Metadata-Version: 2.1
Name: contessa
Version: 0.1.1
Summary: Data-quality framework
Home-page: https://github.com/kiwicom/contessa
Author: Mario Hunka
Author-email: mario.hunka@kiwi.com
License: UNKNOWN
Platform: UNKNOWN
Classifier: Operating System :: OS Independent
Classifier: Intended Audience :: Science/Research
Classifier: Intended Audience :: Developers
Classifier: Topic :: Database
Classifier: Topic :: Software Development :: Quality Assurance
Classifier: Programming Language :: Python :: 3
Requires-Python: >=3.6
Description-Content-Type: text/markdown
Requires-Dist: sqlalchemy (>=1.2)
Requires-Dist: psycopg2 (>=2.7)

# Contessa

Data-quality framework

# Short usage

```python
from contessa import ContessaRunner, NOT_NULL, GT, SQL
no_bags_sql = """
	SELECT CASE WHEN is_no_bags_booking = 'T' AND bags > 0 THEN false ELSE true END
	FROM {{table_fullname}};
"""
contessa = ContessaRunner("postgres://:@localhost:5432")

RULES = [
	{
        "name": NOT_NULL,
        "columns": ["status", "market", "src", "dst"], 
    },
    {
        "name": GT,
        "value": 0,
        "columns": ["initial_price", "turnover_before_refunds", ],
    },
    {
        "name": SQL,
        "sql": no_bags_sql,
        "description": "No bags booking should have bags = 0",
    },
]
ts_nodash = "20191010T101010"  # should be set dynamically (e.g. by airflow), just example here
contessa.run(
	raw_rules=RULES,
	check_table={"schema_name": "temporary", "table_name": f"my_table_{ts_nodash}"},
	result_table={"schema_name": "dq", "table_name": "my_table"},
)
```

This will result in table `dq.quality_check_my_table` with each row looking like:

```python
class QualityCheck:
    id = Column(BIGINT, primary_key=True)
    attribute = Column(TEXT)
    rule_name = Column(TEXT)
    rule_description = Column(TEXT)
    total_records = Column(INTEGER)

    failed = Column(INTEGER)
    median_30_day_failed = Column(DOUBLE_PRECISION)
    failed_percentage = Column(DOUBLE_PRECISION)

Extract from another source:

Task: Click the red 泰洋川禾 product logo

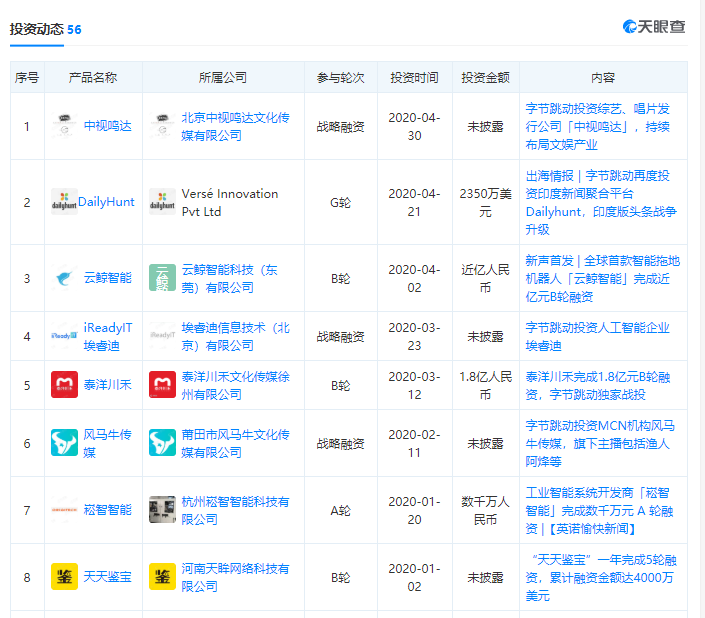Action: (64, 385)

    passed = Column(INTEGER)
    median_30_day_passed = Column(DOUBLE_PRECISION)
    passed_percentage = Column(DOUBLE_PRECISION)

    status = Column(TEXT)
    time_filter = Column(TEXT)
    task_ts = Column(TIMESTAMP(timezone=True), nullable=False, index=True)
    created_at = Column(
        DateTime(timezone=True),
        server_default=text("NOW()"),
        nullable=False,
        index=True,
    )

```

# How to run tests

```bash
$ make test-up  # run postgres + app
$ make test args="/app/test -s"  # args for pytest
$ make test-down  # delete containers + volumes
```

In case of unit tests (you do not need db):
```
$ pytest test/unit/test_operator.py
```

# Context

Each run has its own context, mostly used for templating the final sql. This is its context: 

{
	"table_fullname" : "public.my_cool_table"
	"task_ts": passed by client or datetime.now()
}